Clearly the official line and message they were being told to push was no longer that you’re in danger, run for the hills or fear bacteria everywhere, you’re completely in you right mind to be neurotic; it was now that stockpiling is out of order, unjustified and you’re a bad person for doing so. Phone-in’s it appears are simply ‘Comment’ sections on websites or Twitter for those with ears, of course it is moderated but it helps to be heard if you’re a little sensational. A few people called in to defend their stockpiling, but finally one person called who reminded the presenter that the media must expect people to do this when all they’ve been hearing for the last few weeks is that they’re either going to die or be quarantined for eternity. He called out the very people he was talking to. They brushed it off with some kind of non-answer topic changer and the debate carried on.

It couldn’t have been more to the point. People who suggest this virus may not be as deadly as we’re being told are called irresponsible but we don’t seem to be hearing much about the irresponsibility of a media machine creating panic simply for click-bait and attention. How are people supposed to make sensible and informed decisions on something which could turn out to be deadly for them or their loved ones if they never receive balanced and credible information from what for many people is their only source of news. To sensationalise and then not only act surprised once people panic but be critical of them because it sells more stories and airtime. How people believe a word these charlatans have to say is beyond me. Why I still listen is even further beyond me.

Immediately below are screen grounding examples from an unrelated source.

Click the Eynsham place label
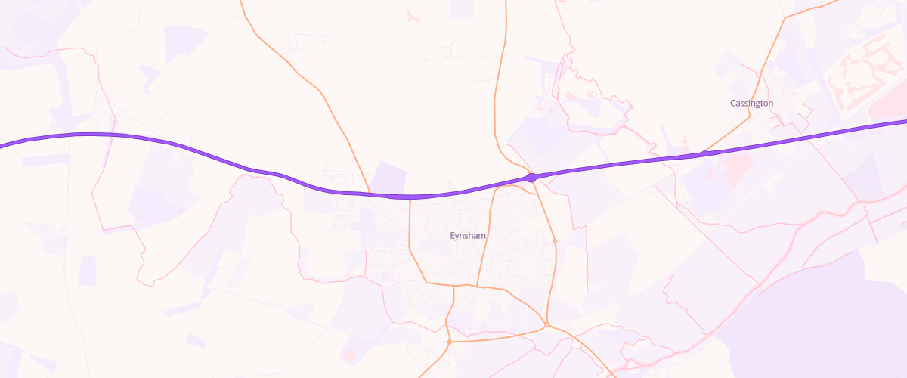[468, 236]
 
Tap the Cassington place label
[751, 103]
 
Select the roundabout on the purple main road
[532, 178]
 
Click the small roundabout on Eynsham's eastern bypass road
[555, 241]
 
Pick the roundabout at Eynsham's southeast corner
[546, 326]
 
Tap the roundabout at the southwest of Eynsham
[449, 342]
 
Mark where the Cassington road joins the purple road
[704, 153]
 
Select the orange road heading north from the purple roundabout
[497, 91]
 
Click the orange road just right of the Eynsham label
[484, 242]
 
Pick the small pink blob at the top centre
[413, 15]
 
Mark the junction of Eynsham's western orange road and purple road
[409, 197]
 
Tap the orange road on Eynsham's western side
[410, 242]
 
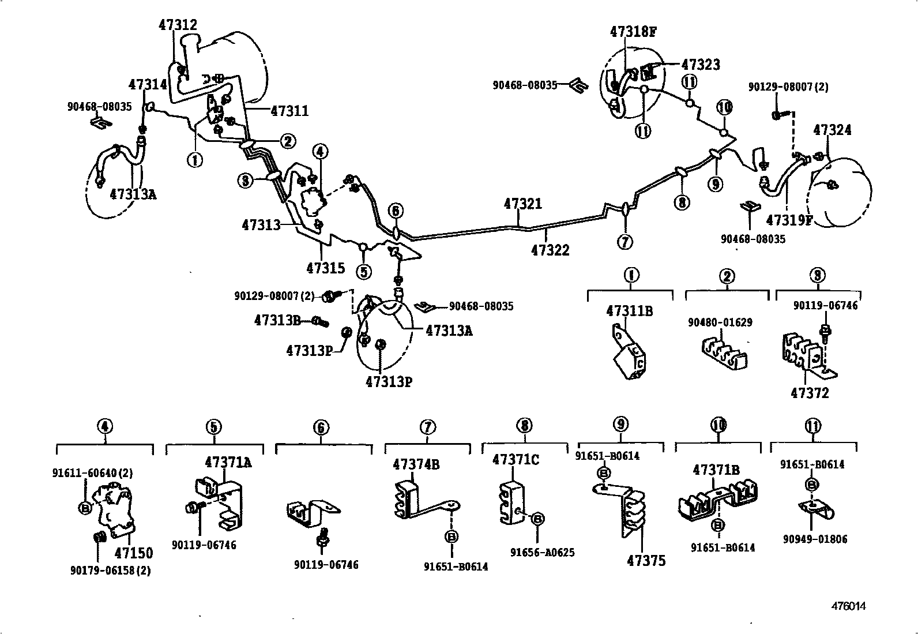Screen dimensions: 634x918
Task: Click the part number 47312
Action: [178, 25]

The Art Of Procrastinating

Procrastinating really is an art form when done at it’s finest. I sat down an hour ago at my computer to do some work on something and knowing I had a little more time than usual decided to just have a little browse of the easy thoughtless websites I usually like kill time with. My version of those are football related and I can easily spend an hour reading the latest news, transfer gossip, he said / she said stories that don’t require much thought. Perhaps that is why they do so well; they grab you with click-bait style headlines and then are usually written so simply the mind needs to put in only the minimum effort to read them. They are also addictive. Facebook is the other procrastinator but while football is seemingly still there, I have managed to give up bothering with it much beyond emails to other people and obviously posting these blog pieces. Twitter and Instagram? Don’t be silly.

Why do we procrastinate then? Is this another example of a lack of discipline? Procrastinating is about doing something else, usually thoughtless and a waste of time, to avoid doing something more important and likely more challenging. Even this piece today is in itself procrastinating; just as I finally closed the football related windows I realised how much I had just been wasting time for the last hour and how I was still stuck in the old habits of the past. Why not write about it then and while I need to write something today, there is probably a slight avoidance in this action by doing it at this moment.

We all procrastinate though and modern society is just full of opportunities. If it’s not football news it’s Facebook. If not that it’s some stupid click-bait site giving you thirty moments someone you don’t actually care about either embarrassed themselves or didn’t wear make-up. Struggling with not enough click-bait then why not play some kind of addictive game on your phone or become a zombie to short YouTube videos. These are all technological methods but what did people do before Nokia kicked it all off with it’s highly memorable Snake game? People must have still procrastinated but I was about sixteen then so it’s hard to say. Maybe doodling was more common, people certainly read newspapers more but that’s not solely a procrastinating thing. Genuinely I don’t know. Perhaps I can find out online, that should kill some more time.